Çetin Tekindor'un sırtladığı bir film, zaten baba veya dede rolleri çok yakışıyor kendisine. Konuya gelince biraz basitt buldum ama sıkmadı. Bütün oyuncular muhteşem perfomans göstermiş. Özellikle Arif karakterini oynayan adamı tebrik ediyorum. Balıkçılık çok güzel bir ambiyans yaratmış. Balık ve deniz kokularını hisseder gibi oldum. Tatlı bir film.
son yillarda ask,entrika,birbiri arkasindan oyun oynama,ensest ilisklilerin veya bel alti esprili filmlere alistigimiz icin bu filmin konusu biraz farkli gelebilir ama 2.sefer bile seyredilmesi gereken cok ozel bir film tebrikler
Konusu kötü diyenler acaba ne istiyorlar? Film birkaç sosyal sorunu birden ele alması ile iyi bir senaryoya sahip. Öğretmen olarak yetişip, eğitim psikolojisi nedir bilen insanların, eğitim sektöründe ülkeye faydalı olması gereken insanların durumu, engelli insanların toplumdan (en yakını tarafından bile) izolasyonu ve bu besleyen sebepler, yaklaşım yanlışlıkları, işçilerin zor şartlarda çalışması ve cehaletin olaylara bakış açıları, ülkemizdeki genel baba figüründeki bastırılmışlıklar (ki bunları açığa çıkardığınızda neleri feda edebileceğini görüyoruz) ve büyük balık küçük balığı yer anlayışı... Hepsini bu filmde göremediyseniz lütfen filme bakmayın, izleyin.

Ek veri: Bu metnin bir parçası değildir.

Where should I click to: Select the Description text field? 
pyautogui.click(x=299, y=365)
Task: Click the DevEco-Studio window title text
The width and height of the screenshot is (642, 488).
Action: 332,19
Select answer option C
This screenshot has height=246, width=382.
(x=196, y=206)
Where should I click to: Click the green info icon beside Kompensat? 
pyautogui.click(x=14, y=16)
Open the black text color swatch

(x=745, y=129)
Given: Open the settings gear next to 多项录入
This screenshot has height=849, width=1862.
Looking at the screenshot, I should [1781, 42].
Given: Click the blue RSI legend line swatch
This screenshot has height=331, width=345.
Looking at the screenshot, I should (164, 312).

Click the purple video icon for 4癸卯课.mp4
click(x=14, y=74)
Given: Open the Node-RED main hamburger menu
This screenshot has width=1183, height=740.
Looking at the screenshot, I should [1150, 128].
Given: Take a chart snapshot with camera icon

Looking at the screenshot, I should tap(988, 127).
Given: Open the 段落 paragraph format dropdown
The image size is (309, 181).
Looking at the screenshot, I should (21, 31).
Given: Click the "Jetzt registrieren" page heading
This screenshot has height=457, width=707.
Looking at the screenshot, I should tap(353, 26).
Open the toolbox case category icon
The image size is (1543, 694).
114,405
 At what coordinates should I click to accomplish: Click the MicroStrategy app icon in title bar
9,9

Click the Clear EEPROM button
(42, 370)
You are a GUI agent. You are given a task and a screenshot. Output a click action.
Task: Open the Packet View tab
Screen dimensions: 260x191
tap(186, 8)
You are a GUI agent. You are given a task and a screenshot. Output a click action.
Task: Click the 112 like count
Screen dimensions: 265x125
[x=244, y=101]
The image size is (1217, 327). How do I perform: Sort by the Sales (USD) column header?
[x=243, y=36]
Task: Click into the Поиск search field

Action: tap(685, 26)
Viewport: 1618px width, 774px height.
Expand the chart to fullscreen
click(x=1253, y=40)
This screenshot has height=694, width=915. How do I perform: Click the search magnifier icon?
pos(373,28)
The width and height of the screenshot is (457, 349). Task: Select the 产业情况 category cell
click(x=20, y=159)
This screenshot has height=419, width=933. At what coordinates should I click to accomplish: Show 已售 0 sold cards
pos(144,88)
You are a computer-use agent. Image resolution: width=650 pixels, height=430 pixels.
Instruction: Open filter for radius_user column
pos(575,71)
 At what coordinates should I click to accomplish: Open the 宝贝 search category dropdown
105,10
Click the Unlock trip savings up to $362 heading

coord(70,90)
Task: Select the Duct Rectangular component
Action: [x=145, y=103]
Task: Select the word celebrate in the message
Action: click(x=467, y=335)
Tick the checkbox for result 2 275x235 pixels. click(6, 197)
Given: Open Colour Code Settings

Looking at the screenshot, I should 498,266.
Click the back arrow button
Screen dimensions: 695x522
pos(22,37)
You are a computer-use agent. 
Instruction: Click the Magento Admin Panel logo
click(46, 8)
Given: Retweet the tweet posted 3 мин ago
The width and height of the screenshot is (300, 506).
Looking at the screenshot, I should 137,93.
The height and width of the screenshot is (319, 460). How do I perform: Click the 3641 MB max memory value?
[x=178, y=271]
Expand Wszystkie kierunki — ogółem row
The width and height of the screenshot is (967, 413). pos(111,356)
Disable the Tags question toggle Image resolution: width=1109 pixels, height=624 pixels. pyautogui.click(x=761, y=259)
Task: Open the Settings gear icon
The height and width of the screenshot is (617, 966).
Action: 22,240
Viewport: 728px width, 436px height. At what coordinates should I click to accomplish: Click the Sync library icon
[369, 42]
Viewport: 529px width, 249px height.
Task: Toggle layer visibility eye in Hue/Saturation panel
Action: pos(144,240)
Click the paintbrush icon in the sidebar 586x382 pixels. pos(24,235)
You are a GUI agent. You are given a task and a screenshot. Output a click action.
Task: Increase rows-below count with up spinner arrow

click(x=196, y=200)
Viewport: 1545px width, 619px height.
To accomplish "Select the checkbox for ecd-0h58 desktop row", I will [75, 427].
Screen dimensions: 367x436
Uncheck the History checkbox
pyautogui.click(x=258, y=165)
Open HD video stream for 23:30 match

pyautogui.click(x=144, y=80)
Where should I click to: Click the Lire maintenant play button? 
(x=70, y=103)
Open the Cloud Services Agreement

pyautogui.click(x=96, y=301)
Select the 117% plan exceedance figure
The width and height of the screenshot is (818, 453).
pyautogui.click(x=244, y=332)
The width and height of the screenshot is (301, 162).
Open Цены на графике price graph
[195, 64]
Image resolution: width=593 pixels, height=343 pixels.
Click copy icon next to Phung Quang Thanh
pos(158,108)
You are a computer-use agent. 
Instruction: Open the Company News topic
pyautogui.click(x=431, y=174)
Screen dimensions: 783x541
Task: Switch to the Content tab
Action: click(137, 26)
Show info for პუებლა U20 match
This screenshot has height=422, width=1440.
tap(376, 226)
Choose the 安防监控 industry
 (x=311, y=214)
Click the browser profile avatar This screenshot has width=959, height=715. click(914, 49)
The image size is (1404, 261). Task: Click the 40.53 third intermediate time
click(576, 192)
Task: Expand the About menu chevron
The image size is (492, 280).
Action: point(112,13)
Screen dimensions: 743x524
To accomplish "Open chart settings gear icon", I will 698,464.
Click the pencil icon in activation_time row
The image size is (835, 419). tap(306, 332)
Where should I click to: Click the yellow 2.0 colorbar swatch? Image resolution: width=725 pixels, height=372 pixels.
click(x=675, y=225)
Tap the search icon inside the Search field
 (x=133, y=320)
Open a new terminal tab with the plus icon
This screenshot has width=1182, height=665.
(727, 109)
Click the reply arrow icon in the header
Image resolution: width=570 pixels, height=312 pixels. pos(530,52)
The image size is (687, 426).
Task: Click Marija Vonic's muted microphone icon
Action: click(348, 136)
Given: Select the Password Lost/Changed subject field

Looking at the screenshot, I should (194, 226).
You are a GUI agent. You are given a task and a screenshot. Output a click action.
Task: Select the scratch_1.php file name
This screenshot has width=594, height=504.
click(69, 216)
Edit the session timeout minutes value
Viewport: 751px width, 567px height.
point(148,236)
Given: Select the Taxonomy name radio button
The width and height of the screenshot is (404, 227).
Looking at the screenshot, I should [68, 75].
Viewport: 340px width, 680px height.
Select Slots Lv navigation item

Çetin Tekindor zaten ekol iken, Berker, Melisa ve Erkan oldukça başarılı bir profil çizdiler. Senaryo güzel, işleyiş güzel.
Eleştirileri okuyunca hayrete düşmemek mümkün değil. Acaba ben, bu kişilerle aynı filmi mi izledim, deyiveriyorsunuz şaşkınlıkla. Hele de şu köy enstitülerini hatırlayanlar," başarılı bir öğretmenin yapabilecekleri" ambiyansı görenler, deniz ve balık kokusunu hissedenler, Çetin Tekindor'u sanatına şapka çıkartanlar... Ben filmi değil de, bu kişileri eleştirmek isterdim, ama buna değeceklerini hiç sanmıyorum. Böylesine yetersiz insanlar ile aynı ülkeyi paylaştığım için üzüldüğümü ve kendime güvenimi bile kaybettiğimi söylemek isterim. Bu film, izleyicilerle dalga geçen bir filmden ibaret. "Babam ve oğlum" filminin yarattığı büyük başarı üzerinden nemalanmak istemiş, hikayesiyle basitliğin dibine vurmuş, oyunculukları ile yerde sürünen, hele de hiyayeyi işleyişiyle sinema sanatından tiksinmeme neden olmuş, bayağı bir filmden ibaret. Yanına mendil ve su alınmasını tavsiye eden arkadaşa ise şunu söyleyebilirim: Allah sana akıl ve fikir versin ki, duygularını pavlov deneyindeymiş gibi heba etmeyesin.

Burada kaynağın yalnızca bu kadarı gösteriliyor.